No câncer de mama, são sinais de atenção casos em homens, diagnósticos em mulheres jovens, tumores nas duas mamas, câncer de ovário na família e tumores triplo-negativos. A combinação de câncer de mama com câncer de próstata agressivo, câncer de pâncreas ou melanoma na mesma família também pode indicar predisposição hereditária.
Como funciona a investigação genética
Quando há suspeita, o paciente que desenvolveu o câncer costuma ser encaminhado primeiro para teste genético e aconselhamento. Se uma variante for identificada, filhos, irmãos e outros familiares próximos podem fazer o chamado teste em cascata, direcionado à alteração encontrada. A estratégia evita investigações amplas e exames desnecessários.

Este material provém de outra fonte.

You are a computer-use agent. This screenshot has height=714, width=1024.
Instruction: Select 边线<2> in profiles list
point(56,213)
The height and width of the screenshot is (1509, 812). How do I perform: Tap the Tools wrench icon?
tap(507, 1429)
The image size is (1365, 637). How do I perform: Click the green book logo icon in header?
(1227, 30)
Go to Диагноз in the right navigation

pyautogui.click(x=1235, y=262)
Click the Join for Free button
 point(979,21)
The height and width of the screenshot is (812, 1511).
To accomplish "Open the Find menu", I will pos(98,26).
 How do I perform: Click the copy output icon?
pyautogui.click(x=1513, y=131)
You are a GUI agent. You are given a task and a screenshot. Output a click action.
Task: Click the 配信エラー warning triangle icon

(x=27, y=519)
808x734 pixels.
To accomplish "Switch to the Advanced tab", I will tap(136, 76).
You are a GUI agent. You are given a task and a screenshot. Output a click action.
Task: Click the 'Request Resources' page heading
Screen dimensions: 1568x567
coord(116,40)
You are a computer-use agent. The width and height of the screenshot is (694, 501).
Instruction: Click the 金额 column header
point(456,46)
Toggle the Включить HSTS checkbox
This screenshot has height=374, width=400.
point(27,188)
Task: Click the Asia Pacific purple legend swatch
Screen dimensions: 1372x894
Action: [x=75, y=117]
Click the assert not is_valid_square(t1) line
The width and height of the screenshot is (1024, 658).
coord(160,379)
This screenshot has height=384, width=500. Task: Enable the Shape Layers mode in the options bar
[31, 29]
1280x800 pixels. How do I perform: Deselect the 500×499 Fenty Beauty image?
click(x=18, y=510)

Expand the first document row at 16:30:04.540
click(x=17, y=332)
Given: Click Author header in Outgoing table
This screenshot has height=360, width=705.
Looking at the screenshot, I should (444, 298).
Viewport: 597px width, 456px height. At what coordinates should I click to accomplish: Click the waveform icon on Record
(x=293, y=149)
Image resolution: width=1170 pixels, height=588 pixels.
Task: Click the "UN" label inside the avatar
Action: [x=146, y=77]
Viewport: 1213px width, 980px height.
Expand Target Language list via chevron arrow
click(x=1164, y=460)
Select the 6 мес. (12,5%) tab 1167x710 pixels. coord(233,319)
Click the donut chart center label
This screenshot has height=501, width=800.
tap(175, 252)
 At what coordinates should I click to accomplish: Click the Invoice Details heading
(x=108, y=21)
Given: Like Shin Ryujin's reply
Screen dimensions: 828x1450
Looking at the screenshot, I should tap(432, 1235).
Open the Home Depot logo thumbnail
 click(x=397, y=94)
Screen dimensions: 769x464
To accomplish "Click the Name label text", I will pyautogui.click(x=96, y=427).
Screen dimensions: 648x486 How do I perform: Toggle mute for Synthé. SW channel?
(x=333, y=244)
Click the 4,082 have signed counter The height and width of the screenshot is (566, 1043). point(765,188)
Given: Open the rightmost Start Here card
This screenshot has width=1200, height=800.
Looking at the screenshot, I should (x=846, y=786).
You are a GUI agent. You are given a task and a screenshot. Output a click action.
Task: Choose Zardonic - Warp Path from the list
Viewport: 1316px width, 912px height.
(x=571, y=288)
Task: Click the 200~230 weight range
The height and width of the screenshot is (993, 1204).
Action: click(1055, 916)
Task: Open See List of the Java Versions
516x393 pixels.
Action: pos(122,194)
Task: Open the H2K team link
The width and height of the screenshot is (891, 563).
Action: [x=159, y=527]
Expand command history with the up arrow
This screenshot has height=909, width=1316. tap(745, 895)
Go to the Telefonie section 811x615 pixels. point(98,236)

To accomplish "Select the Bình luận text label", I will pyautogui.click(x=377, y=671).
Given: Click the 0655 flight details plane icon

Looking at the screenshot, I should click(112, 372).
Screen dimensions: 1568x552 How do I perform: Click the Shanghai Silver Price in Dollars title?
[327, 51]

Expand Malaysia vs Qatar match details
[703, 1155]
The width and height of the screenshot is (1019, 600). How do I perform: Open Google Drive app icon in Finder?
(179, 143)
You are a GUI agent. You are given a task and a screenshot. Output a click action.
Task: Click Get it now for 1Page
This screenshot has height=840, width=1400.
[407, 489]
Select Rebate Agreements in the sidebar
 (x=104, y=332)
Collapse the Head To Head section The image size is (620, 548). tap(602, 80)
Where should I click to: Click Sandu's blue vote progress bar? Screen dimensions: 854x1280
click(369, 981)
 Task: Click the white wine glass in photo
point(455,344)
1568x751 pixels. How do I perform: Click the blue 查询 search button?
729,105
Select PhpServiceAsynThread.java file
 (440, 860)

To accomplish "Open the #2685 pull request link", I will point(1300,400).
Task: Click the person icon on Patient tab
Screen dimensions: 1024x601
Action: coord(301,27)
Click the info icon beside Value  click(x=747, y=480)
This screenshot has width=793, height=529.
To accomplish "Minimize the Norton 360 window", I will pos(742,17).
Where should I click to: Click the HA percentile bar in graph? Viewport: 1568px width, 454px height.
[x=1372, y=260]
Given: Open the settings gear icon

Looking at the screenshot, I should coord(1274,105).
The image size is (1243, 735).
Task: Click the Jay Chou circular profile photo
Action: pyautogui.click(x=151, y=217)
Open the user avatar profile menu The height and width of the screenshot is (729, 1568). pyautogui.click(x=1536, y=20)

Em geral, pessoas saudáveis não são testadas para predisposição hereditária, exceto quando há uma mutação específica na família ou um histórico familiar muito importante sem possibilidade de testar o parente afetado. A interpretação dos resultados deve considerar os tumores presentes na família e ser acompanhada por profissional especializado em oncogenética.
Quando o risco elevado é confirmado, o rastreamento pode começar mais cedo, ocorrer em intervalos menores ou incluir exames diferentes dos indicados à população geral. Podem ser consideradas, por exemplo, ressonância magnética para pessoas com risco elevado de câncer de mama e colonoscopias mais precoces e frequentes em síndromes relacionadas ao câncer colorretal.
Antecipar exames por conta própria pode aumentar falsos positivos, ansiedade, biópsias desnecessárias e complicações. A repetição sem indicação de exames que utilizam radiação ionizante também eleva a exposição acumulada. A decisão deve levar em conta o risco individual, os hábitos e os antecedentes do paciente.
Acesso e novas tecnologias
O acesso a testes genéticos permanece restrito no Brasil. Em maio, o Ministério da Saúde incorporou ao SUS o sequenciamento de nova geração para identificar mutações nos genes BRCA1 e BRCA2 em mulheres com câncer de mama. A portaria estabeleceu prazo máximo de 180 dias para a oferta na rede pública, mas a medida não inclui a testagem em cascata de familiares saudáveis.
Testes de biópsia líquida para detecção precoce de múltiplos cânceres ainda não demonstram que antecipar o diagnóstico reduza a mortalidade. Eles também não substituem mamografia, colonoscopia, exame do colo do útero ou tomografia de baixa dose do tórax quando indicados.
O diagnóstico pode afetar toda a família, mesmo sem predisposição hereditária confirmada. O aconselhamento genético ajuda a definir quem deve considerar a testagem e quais decisões podem decorrer do resultado, mas o exame não é obrigatório. Alterações persistentes no sono, no trabalho ou na convivência social podem indicar a necessidade de apoio psicológico.